3. screenshot_capture_region

Capture specific rectangular region of the screen.

Parameters:

  • x (number, required): X coordinate of top-left corner
  • y (number, required): Y coordinate of top-left corner
  • width (number, required): Width of region in pixels
  • height (number, required): Height of region in pixels
  • format (string, optional): Image format (default: png)
  • quality (number, optional): Compression quality 1-100 (default: 90)
  • savePath (string, optional): File path to save screenshot

Example:

{
  "name": "screenshot_capture_region",
  "arguments": {
    "x": 100,
    "y": 100,
    "width": 800,
    "height": 600,
    "format": "png"
  }
}

Response:

{
  "status": "success",
  "data": "iVBORw0KGgoAAAANSUhEUgAA...",
  "mimeType": "image/png",
  "metadata": {
    "width": 800,
    "height": 600,
    "format": "png",
    "fileSize": 123456,
    "timestamp": "2024-12-01T10:32:00.000Z",
    "region": {
      "x": 100,
      "y": 100,
      "width": 800,
      "height": 600
    }
  }
}

4. screenshot_list_displays

List all connected displays with resolution and position information.

Parameters: None

Example:

{
  "name": "screenshot_list_displays",
  "arguments": {}
}

Response:

{
  "status": "success",
  "displays": [
    {
      "id": "0",
      "name": "Primary Display",
      "resolution": { "width": 1920, "height": 1080 },
      "position": { "x": 0, "y": 0 },
      "isPrimary": true
    },
    {
      "id": "1",
      "name": "Secondary Display",
      "resolution": { "width": 1920, "height": 1080 },
      "position": { "x": 1920, "y": 0 },
      "isPrimary": false
    }
  ]
}

5. screenshot_list_windows

List all visible windows with title, process, and position information.

Parameters: None

Example:

{
  "name": "screenshot_list_windows",
  "arguments": {}
}

Response:

{
  "status": "success",
  "windows": [
    {
      "id": "12345",
      "title": "Google Chrome",
      "processName": "chrome",
      "pid": 5678,
      "bounds": { "x": 100, "y": 100, "width": 1280, "height": 720 },
      "isMinimized": false
    },
    {
      "id": "67890",
      "title": "Terminal",
      "processName": "gnome-terminal",
      "pid": 9012,
      "bounds": { "x": 200, "y": 200, "width": 800, "height": 600 },
      "isMinimized": false
    }
  ]
}

Security Configuration

The server enforces security policies to control screenshot operations.

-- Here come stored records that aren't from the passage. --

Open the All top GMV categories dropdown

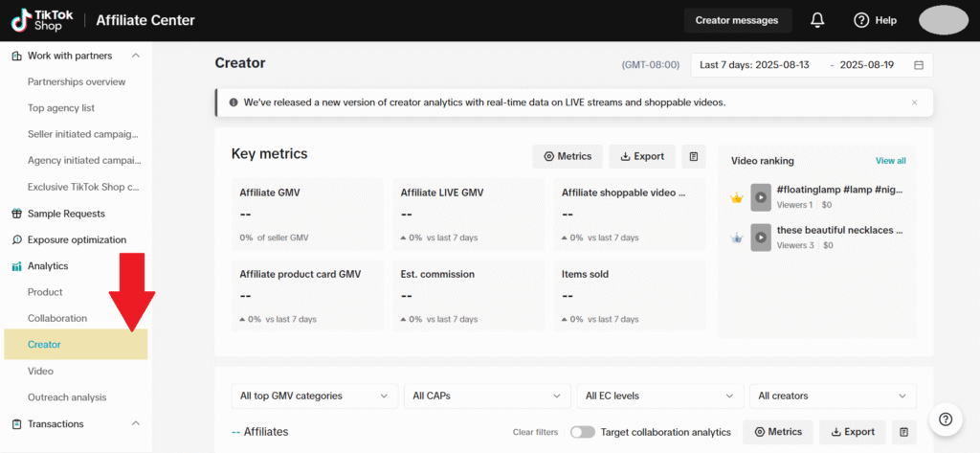[314, 396]
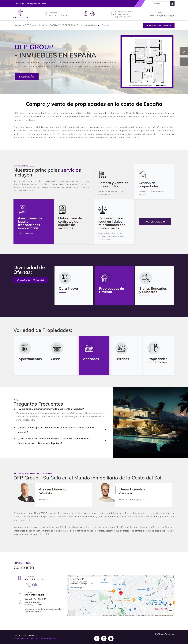
Task: Expand the FAQ about gastos adicionales
Action: pos(106,430)
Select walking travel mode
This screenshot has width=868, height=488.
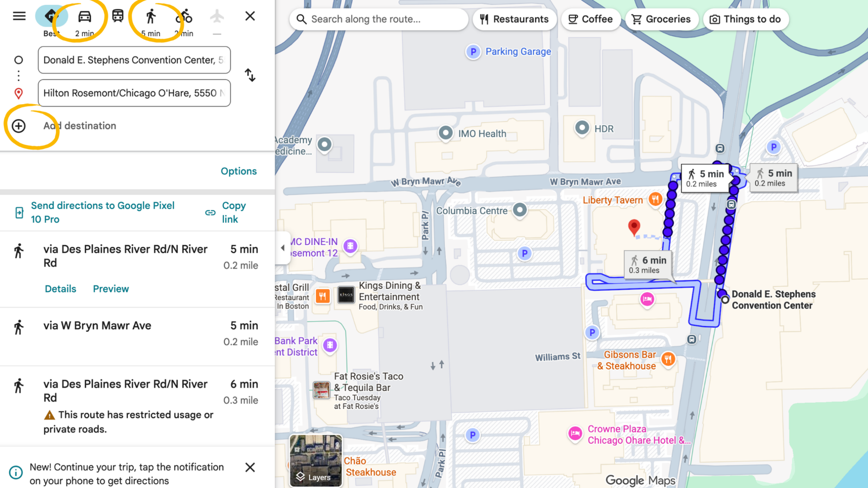(151, 17)
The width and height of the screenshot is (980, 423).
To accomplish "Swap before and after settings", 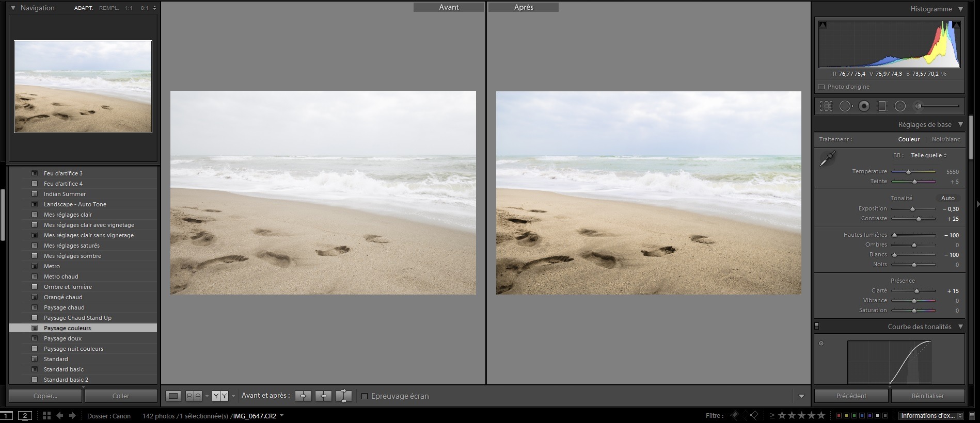I will 343,396.
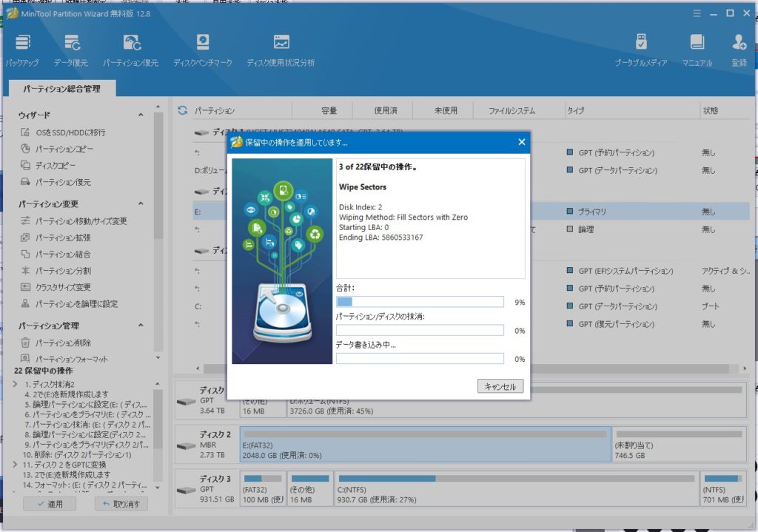The width and height of the screenshot is (758, 532).
Task: Open the データ復元 tool
Action: [71, 44]
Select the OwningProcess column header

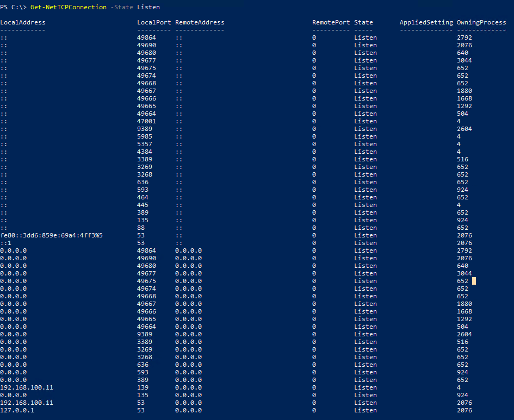(481, 22)
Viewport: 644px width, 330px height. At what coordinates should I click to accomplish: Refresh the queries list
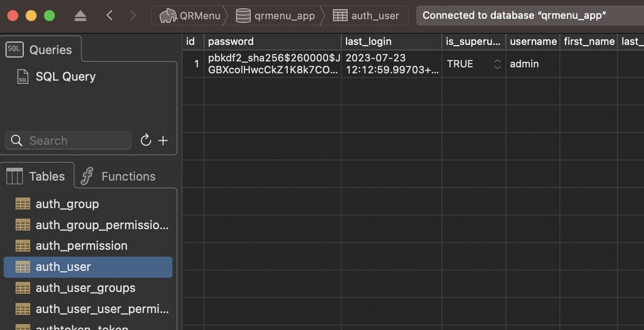[145, 140]
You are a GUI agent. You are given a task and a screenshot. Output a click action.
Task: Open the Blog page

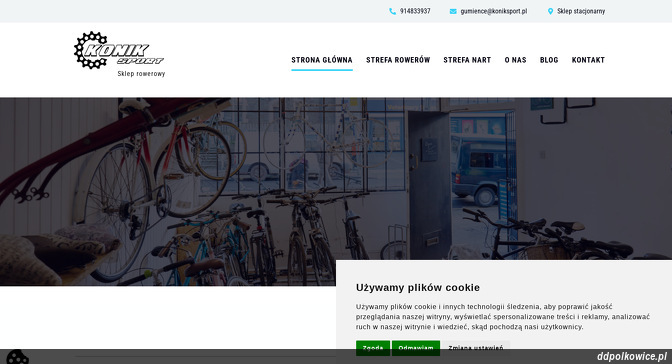pos(549,60)
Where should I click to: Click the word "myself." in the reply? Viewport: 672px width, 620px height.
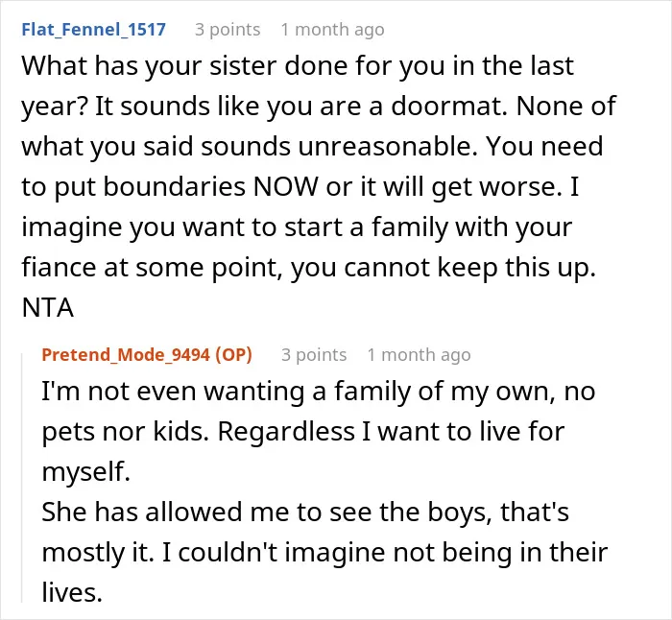[85, 472]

Configure via environment variables or security policy file.

Environment Variables

  • SCREENSHOT_ALLOWED_DIRS: Comma-separated list of allowed directories for saving screenshots
  • SCREENSHOT_MAX_CAPTURES_PER_MIN: Maximum captures per minute (default: 60)
  • SCREENSHOT_ENABLE_AUDIT_LOG: Enable audit logging (default: true)
  • SCREENSHOT_BLOCKED_WINDOWS: Comma-separated list of window title patterns to exclude

Security Policy File

Create a security-policy.json file:

{
  "allowedDirectories": ["/home/user/screenshots", "/tmp/screenshots"],
  "blockedWindowPatterns": [
    ".*Password.*",
    ".*1Password.*",
    ".*LastPass.*",
    ".*Bitwarden.*",
    ".*Authentication.*"
  ],
  "maxCapturesPerMinute": 60,
  "enableAuditLog": true
}

Load the policy when starting the server:

import { MCPScreenshotServer } from "@ai-capabilities-suite/mcp-screenshot";
import * as fs from "fs";

const policy = JSON.parse(fs.readFileSync("security-policy.json", "utf-8"));
const server = new MCPScreenshotServer(policy);
await server.start();

Error Handling

All tools return structured error responses with error codes and remediation suggestions.

Error Codes

CodeDescriptionRemediation
PERMISSION_DENIEDInsufficient permissions to captureGrant Screen Recording permission (macOS) or check user permissions
INVALID_PATHFile path outside allowed directoriesUse a path within configured allowed directories
WINDOW_NOT_FOUNDSpecified window does not existUse screenshot_list_windows to find available windows
DISPLAY_NOT_FOUNDSpecified display does not existUse screenshot_list_displays to find available displays
UNSUPPORTED_FORMATRequested format not supportedUse png, jpeg, webp, or bmp
CAPTURE_FAILEDScreenshot capture failedCheck permissions and try again
RATE_LIMIT_EXCEEDEDToo many captures in time windowWait before making additional requests
INVALID_REGIONInvalid region coordinates or dimensionsEnsure coordinates are non-negative and dimensions are positive
OUT_OF_MEMORYInsufficient memory for operationReduce capture size or close other applications
ENCODING_FAILEDImage encoding failedTry different format or reduce quality
FILE_SYSTEM_ERRORFile system operation failedCheck permissions and disk space

Error Response Format

{
  "status": "error",
  "error": {
    "code": "WINDOW_NOT_FOUND",
    "message": "Window with ID '12345' not found",
    "details": {
      "windowId": "12345"
    },
    "remediation": "Verify the window exists and is visible. Use screenshot_list_windows to see available windows."
  }
}

Troubleshooting

Linux Issues

Problem: import: command not found or grim: command not found

Solution: Install required packages:

# X11
sudo apt-get install imagemagick

# Wayland
sudo apt-get install grim

Problem: Black screen or empty captures

Solution: Check display server environment variables:

echo $DISPLAY  # Should show :0 or similar for X11
echo $WAYLAND_DISPLAY  # Should show wayland-0 or similar for Wayland

macOS Issues

Problem: PERMISSION_DENIED error

Solution: Grant Screen Recording permission:

  1. Open System Preferences > Security & Privacy > Privacy
  2. Select "Screen Recording" from the list
  3. Add your terminal application or Node.js to the allowed list
  4. Restart the application

Problem: Retina display captures are double resolution

Solution: This is expected behavior. Retina displays have 2x pixel density. Use the width and height from metadata to determine actual dimensions.

Windows Issues

Problem: Capture fails with access denied

Solution: Run the application with administrator privileges or check Windows Defender settings.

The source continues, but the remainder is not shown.